CONSIGNE DE TRAVAIL 1: Résumez en quelques phrases le paragraphe du texte sur Vincent Bolloré et Vivendi qui commence par « En réalité, l'industriel breton doit ménager », en gardant ses faits principaux.
CONSIGNE DE TRAVAIL 2: Prolongez le texte sur Vincent Bolloré et Vivendi au-delà de sa dernière phrase.

D'autres acquisitions en 2015

"Pourquoi voulez-vous que je mette 4 milliards d'euros dans un truc auquel je ne crois pas?", lui a répondu l'industriel breton. Pour lui, "la stratégie me paraît claire". Même s'il ne juge pas opportun de la détailler précisément: "on ne peut évidemment pas vous dire à l'avance ce qu'on faire, qu'on va racheter telle ou telle société". Mais, promis, "en 2015, on ne se contentera pas de l'acquisition de DailyMotion". En particulier, le directoire présentera des cibles potentielles lors d'un séminaire le 12 mai.

En revanche, Vincent Bolloré a semblé écarter des acquisitions dans la presse ou l'édition, disant vouloir faire de Vivendi "un champion européen, pas des médias d'hier, mais de demain".

"J'aime beaucoup la bande à Bébéar"

Globalement convaincant, Vincent Bolloré ne l'est plus tout à fait lorsqu'il chante les louanges de son prédécesseur Jean-René Fourtou -"un personnage remarquable"- avec qui il s'affrontait violemment il y a encore quelques mois. Sans craindre d'en faire trop, il a même ajouté: "j'aime beaucoup Claude Bébéar, un type formidable, et toute sa bande: Jean-René Fourtou, Henri Lachmann... J'ai de l'admiration pour ces gens. La patrie France doit leur être reconnaissante". 

En réalité, l'industriel breton doit ménager cette "bande", car elle domine encore largement le conseil du surveillance de Vivendi. Il a même laissé échapper: "il m'arrive assez souvent d'être mis en minorité au conseil de surveillance". Et il a donné un exemple: lorsque le fonds américain PSAM a exigé que la cagnotte soit redistribuée aux actionnaires, "j'aurai préféré garder tout l'argent. Mais Claude Bébéar était plus raisonnable, et a dit qu'il faudra lâcher du lest".

Finalement, Vivendi a accepté de reverser à ses actionnaires une partie de cette cagnotte. "Cet accord ne me réjouit pas, ce n'est pas une victoire, mais un compromis", a admis Vincent Bolloré.

Le sale caractère de Bertrand Meheut

De même, Vincent Bolloré n'a pas convaincu l'intégralité de l'auditoire quand il a décrit les dirigeants de Vivendi comme "une équipe de gens soudée, qui s'entendent bien et travaillent ensemble". De fait, l'inimitié est de notorité publique entre le président du directoire Arnaud de Puyfontaine et le patron de Canal Plus Bertrand Meheut. De même que la fraîcheur des relations entre Bertrand Meheut et son bras droit Rodolphe Belmer.

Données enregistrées
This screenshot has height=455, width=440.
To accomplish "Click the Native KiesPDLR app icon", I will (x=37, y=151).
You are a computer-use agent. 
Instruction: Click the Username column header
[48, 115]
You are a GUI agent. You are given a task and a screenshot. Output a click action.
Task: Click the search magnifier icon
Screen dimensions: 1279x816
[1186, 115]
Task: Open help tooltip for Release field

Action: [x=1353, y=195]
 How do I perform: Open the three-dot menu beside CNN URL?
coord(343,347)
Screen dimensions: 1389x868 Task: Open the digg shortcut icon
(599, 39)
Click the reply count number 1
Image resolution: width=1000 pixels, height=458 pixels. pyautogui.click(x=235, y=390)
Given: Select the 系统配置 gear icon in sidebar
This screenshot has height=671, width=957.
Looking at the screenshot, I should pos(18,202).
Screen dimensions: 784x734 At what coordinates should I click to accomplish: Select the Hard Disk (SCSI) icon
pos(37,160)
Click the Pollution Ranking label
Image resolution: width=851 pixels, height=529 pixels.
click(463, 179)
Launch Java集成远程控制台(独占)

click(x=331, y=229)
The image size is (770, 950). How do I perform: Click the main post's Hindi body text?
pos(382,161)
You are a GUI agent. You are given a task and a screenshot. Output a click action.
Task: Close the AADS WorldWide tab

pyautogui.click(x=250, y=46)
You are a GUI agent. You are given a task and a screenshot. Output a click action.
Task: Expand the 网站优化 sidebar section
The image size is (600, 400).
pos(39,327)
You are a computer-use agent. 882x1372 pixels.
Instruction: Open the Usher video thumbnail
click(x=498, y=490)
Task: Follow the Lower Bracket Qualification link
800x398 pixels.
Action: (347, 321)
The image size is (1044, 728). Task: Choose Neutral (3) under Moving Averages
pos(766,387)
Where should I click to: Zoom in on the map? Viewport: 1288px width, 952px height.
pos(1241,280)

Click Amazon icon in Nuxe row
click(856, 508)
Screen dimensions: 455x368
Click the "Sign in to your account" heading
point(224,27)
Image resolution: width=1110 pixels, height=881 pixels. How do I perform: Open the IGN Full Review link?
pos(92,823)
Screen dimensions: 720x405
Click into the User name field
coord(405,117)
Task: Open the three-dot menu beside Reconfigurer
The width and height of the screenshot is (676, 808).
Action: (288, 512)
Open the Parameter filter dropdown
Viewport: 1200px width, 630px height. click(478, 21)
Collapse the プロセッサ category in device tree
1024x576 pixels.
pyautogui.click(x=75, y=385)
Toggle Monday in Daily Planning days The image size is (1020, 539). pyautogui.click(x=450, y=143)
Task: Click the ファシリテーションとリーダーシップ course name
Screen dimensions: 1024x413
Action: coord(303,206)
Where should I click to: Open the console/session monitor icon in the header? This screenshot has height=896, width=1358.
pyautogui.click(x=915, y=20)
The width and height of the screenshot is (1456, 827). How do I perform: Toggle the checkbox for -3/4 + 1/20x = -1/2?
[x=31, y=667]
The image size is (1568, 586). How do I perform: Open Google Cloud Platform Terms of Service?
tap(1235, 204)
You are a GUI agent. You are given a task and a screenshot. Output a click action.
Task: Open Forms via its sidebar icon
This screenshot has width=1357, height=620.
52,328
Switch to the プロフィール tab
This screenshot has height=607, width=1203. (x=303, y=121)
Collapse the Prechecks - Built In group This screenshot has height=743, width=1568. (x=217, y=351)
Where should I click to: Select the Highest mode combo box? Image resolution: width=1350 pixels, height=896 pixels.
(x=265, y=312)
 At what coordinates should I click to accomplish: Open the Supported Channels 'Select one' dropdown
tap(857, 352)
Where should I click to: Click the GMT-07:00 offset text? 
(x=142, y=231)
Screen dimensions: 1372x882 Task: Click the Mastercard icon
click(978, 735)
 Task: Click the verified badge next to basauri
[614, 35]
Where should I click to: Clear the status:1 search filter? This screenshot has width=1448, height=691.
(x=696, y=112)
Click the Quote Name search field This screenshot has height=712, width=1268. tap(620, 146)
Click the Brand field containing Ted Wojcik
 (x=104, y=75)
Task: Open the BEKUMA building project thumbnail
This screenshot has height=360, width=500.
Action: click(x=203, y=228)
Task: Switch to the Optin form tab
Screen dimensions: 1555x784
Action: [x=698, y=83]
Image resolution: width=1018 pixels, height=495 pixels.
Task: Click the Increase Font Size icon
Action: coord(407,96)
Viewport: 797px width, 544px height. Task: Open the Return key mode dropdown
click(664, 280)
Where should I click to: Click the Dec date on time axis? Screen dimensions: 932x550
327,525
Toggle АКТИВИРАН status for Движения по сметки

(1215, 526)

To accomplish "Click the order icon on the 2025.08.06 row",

RÉPONSE DE L'EXERCICE 1: Vincent Bolloré doit ménager la « bande » de Claude Bébéar, qui domine encore largement le conseil de surveillance de Vivendi. Il a reconnu y être assez souvent mis en minorité. Par exemple, quand le fonds américain PSAM a exigé que la cagnotte soit redistribuée aux actionnaires, il aurait préféré garder tout l'argent. Claude Bébéar, plus raisonnable, a toutefois estimé qu'il faudrait lâcher du lest.

RÉPONSE DE L'EXERCICE 2:
Mais le premier actionnaire du groupe (14,5% du capital) n'en tient pas rigueur à Bertrand Meheut, qui le soutient de longue date et a vu son rôle confirmé pour les années à venir. "Bertrand Meheut a un sale caractère, c'est connu: il est breton comme moi!", a ironisé Vincent Bolloré, ajoutant: "j'ai toute confiance en cette équipe", et en les tutoyant tous... Cela rassurera peut-être les dirigeants issus de l'ère Fourtou toujours en place, qui craignent en permanence un coup de balai de l'industriel breton. 

9,4 millions d'euros pour la retraite de Dubos

Les petits porteurs ont d'ailleurs sifflé les rémunérations accordées aux anciens membres de l'équipe Fourtou, à commencer par l'ancien président du directoire Jean-François Dubos, parti en retraite mi-2014 après 23 ans de bons et loyaux services. Ce dernier va toucher une retraite chapeau de 411.611 euros bruts par an, soit 30% de son salaire moyen des trois dernières années.

A noter que Vivendi avait mis en réserve au fur et à mesure de quoi payer cette retraite. Lors du départ de Jean-François Dubos, Vivendi a donc dû prélever dans ces réserves la coquette somme de 9,4 millions d'euros correspondant à cette retraite chapeau...

Les droits de vote double s'appliqueront

Les actionnaires de Vivendi ont accepté vendredi l'application des droits de vote doubles. La résolution contraire, déposée par le fonds de gestion PhiTrust, n'a été approuvée que par 50,15% des actionnaires présents, alors qu'elle nécessitait une majorité des deux tiers pour être adoptée. Cette résolution (déposée par PhiTrust aux cotés de neuf autres actionnaires représentant 2% du capital) demandait la non-application de la loi Florange, qui permet aux actionnaires de disposer d'un droit de vote double par action à partir de deux ans de détention. Le directoire de Vivendi avait appelé à voter contre cette résolution. "Plus de la moitié des sociétés du CAC 40 ont déjà un droit de vote double", a souligné Vincent Bolloré.